Azel has sought to strike the root — the battle of ideas — informed by his many decades in the United States. He came with Operation Pedro Pan in 1961 and received his high-school and university education in Miami, through to his PhD in international affairs, and he developed an affection for classical liberalism in the tradition of John Locke and the Founders.
This contrast of visions, between the individualism of the United States and the collectivism of contemporary Cuba, is the most striking theme of his columns and short policy papers. Going back about a decade, these are now available in book form as Reflections on Freedom (378 pages), which came out in May of this year.

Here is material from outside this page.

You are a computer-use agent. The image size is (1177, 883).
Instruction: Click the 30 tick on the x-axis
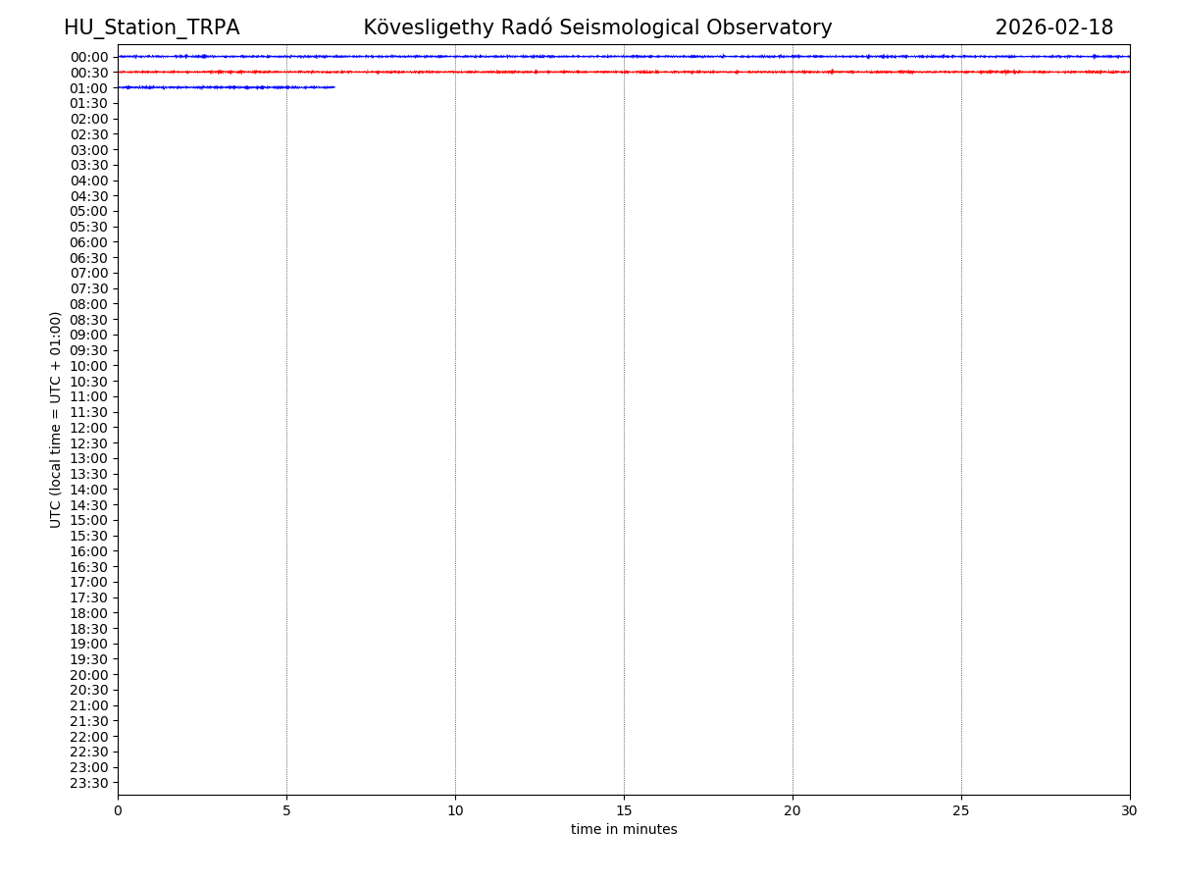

Azel yearns for an independent spirit in Cuba, but he is honest about the meager likelihood of that happening in the near future. In many ways, the anthropological damage is done, and the populace will take at least a generation to learn the values and functioning of a free society.
This reality check of the book is a tearjerker at times, particularly given the autobiographical aspect. Azel has fought the good fight, yet as many people noted after Fidel’s passing, bad guys often finish first. Fidel died with his regime in power, living at the expense of the Cuban people, and as the most revered ruler in Latin America of the past half century.
That gross misunderstanding and support for a tyrant shows why Azel’s work is essential reading for anyone who seeks to understand Cuba and Latin America. For those who care to look beyond the often pathetic and deceptive coverage granted to the Castros, Reflections on Freedom is waiting for you. With its life story and passion, it offers much more than what you will find in regular policy papers.